Nature Cell Biology
- Discipline: Cell biology
- Language: English
- Edited by: Christina Kary, PhD

Publication details
- History: 1999–present
- Publisher: Nature Portfolio
- Frequency: Monthly
- Open access: Hybrid
- Impact factor: 19.5 (2024)

Standard abbreviations
- ISO 4: Nat. Cell Biol.

Indexing
- CODEN: NCBIFN
- ISSN: 1465-7392 (print) 1476-4679 (web)
- LCCN: sn99031593
- OCLC no.: 41423161

Links
- Journal homepage; Online archive;

= Nature Cell Biology =

Nature Cell Biology is a monthly peer-reviewed scientific journal published by Nature Portfolio. It was established in 1999. The founding editor was Annette Thomas. The current editor-in-chief is Christina Kary.

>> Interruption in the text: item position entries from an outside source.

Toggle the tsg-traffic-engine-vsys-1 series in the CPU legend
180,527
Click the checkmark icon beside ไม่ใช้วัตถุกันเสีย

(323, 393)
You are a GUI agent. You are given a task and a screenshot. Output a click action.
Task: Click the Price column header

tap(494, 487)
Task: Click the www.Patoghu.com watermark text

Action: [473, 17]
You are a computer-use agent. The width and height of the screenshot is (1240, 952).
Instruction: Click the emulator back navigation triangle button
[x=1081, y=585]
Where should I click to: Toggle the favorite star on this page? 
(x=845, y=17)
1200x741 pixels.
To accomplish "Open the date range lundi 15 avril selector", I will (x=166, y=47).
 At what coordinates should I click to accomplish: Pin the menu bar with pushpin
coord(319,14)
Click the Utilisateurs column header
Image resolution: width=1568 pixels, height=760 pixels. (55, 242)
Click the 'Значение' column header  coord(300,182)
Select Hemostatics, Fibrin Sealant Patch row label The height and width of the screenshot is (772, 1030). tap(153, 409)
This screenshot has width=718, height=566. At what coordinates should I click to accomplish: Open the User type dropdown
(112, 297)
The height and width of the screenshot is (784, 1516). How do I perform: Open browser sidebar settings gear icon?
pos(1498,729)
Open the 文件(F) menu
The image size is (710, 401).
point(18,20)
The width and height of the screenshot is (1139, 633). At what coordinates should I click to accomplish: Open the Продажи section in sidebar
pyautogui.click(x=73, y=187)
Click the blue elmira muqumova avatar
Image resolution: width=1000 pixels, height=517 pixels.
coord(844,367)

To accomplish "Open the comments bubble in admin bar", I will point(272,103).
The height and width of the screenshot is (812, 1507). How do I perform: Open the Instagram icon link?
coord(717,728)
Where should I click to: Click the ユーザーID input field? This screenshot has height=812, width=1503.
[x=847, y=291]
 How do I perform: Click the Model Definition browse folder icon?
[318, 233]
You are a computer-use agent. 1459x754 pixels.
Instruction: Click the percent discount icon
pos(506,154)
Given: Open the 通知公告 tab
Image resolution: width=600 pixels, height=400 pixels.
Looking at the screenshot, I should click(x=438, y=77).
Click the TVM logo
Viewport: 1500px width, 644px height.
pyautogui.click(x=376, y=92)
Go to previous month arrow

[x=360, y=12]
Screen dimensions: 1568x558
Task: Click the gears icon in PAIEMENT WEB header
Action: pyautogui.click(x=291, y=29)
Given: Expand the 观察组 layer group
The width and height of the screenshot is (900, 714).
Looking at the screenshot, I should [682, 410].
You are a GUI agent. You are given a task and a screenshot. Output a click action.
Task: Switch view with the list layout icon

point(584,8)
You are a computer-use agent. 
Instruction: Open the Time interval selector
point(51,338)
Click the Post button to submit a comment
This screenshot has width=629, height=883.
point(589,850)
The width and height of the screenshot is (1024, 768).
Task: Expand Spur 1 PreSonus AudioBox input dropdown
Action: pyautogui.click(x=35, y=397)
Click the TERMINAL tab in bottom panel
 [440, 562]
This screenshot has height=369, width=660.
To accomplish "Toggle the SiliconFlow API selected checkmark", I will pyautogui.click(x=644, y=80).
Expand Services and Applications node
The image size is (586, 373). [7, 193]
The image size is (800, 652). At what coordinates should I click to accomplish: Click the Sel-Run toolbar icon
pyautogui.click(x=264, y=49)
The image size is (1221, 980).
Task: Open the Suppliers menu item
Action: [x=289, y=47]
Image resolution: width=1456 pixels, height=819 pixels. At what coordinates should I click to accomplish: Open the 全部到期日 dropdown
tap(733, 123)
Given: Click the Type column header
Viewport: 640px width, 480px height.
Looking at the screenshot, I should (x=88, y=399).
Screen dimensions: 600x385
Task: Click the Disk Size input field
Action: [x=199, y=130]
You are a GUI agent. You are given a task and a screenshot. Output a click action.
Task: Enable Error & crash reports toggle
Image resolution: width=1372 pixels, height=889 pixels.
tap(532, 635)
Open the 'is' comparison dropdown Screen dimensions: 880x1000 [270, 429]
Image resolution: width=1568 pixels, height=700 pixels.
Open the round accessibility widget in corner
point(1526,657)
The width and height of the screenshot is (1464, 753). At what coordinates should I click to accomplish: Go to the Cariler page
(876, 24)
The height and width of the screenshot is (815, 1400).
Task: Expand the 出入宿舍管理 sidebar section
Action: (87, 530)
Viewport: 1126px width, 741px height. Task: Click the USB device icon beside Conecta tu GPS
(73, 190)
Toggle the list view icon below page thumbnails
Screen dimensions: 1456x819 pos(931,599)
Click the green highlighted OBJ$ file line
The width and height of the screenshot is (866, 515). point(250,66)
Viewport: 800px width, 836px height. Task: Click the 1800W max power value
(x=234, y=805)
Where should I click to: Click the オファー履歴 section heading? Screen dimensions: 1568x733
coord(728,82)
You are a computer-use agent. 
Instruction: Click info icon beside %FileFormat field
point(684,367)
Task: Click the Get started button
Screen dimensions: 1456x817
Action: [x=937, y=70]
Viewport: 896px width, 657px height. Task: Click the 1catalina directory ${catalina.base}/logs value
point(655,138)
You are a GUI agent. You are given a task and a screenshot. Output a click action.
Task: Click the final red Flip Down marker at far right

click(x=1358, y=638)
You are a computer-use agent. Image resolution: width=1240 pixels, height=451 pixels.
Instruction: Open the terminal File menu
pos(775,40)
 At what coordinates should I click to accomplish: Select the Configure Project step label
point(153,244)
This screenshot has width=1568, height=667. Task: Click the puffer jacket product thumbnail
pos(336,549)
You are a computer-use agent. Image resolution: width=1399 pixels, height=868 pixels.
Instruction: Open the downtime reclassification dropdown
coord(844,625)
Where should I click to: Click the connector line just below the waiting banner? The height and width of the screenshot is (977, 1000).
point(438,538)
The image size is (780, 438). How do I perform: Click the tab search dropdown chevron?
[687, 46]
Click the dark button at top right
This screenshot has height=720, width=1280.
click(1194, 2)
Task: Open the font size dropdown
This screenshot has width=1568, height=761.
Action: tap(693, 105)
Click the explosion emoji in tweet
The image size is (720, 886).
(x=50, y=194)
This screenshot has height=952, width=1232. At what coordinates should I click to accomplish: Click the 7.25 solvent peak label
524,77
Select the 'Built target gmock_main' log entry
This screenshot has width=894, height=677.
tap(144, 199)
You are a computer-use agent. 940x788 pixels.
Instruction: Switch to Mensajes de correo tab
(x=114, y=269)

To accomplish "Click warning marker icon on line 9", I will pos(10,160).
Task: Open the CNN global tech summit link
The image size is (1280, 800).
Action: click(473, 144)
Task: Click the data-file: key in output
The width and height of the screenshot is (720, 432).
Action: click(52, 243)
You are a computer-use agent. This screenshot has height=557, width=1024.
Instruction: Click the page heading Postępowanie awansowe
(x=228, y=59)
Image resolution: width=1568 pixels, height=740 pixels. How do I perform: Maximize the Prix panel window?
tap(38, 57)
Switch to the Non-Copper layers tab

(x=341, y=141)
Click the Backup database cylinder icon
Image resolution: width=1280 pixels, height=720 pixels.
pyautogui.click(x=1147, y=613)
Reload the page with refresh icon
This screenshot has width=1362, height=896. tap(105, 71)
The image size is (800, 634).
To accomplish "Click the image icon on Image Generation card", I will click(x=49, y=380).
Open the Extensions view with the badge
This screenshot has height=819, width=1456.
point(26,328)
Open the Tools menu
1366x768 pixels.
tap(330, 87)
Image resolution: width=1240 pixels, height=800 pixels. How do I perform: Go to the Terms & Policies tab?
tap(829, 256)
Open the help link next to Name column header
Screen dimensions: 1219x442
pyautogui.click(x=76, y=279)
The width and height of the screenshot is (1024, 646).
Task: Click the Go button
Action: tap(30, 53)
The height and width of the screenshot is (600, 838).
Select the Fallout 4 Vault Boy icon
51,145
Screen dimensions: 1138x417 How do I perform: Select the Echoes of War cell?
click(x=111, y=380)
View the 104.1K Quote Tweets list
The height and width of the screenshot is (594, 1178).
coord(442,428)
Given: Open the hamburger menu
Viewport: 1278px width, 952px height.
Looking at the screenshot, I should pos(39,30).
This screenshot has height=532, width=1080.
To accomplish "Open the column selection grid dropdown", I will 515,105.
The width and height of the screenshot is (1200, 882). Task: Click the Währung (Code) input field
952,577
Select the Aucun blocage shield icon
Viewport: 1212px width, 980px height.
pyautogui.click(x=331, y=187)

According to the Nature Cell Biology, the journal has a 2023 impact factor of 26.6.

== Controversies==
In May 2026, Geng Hongwei, a Chinese science popularizer and academic fraud watchdog blogger, revealed that two papers published in Nature Cell Biology, one by the research team led by Kang Tiebang, Deputy Director of the Experimental Research Department at the Sun Yat-sen University Cancer Center, and the other by the team led by Kuang Dongming, Vice Dean of the School of Life Sciences at Sun Yat-sen University, had contained irregularities in their data. Sun Yat-sen University then launched investigations and announced that the papers had indeed involved academic misconduct. The university removed Kang Tiebang from his relevant positions and dismissed Kuang Dongming from his post as vice dean. It also imposed disciplinary measures, including demotion, suspension of student recruitment, and orders to issue corrections or retract the papers.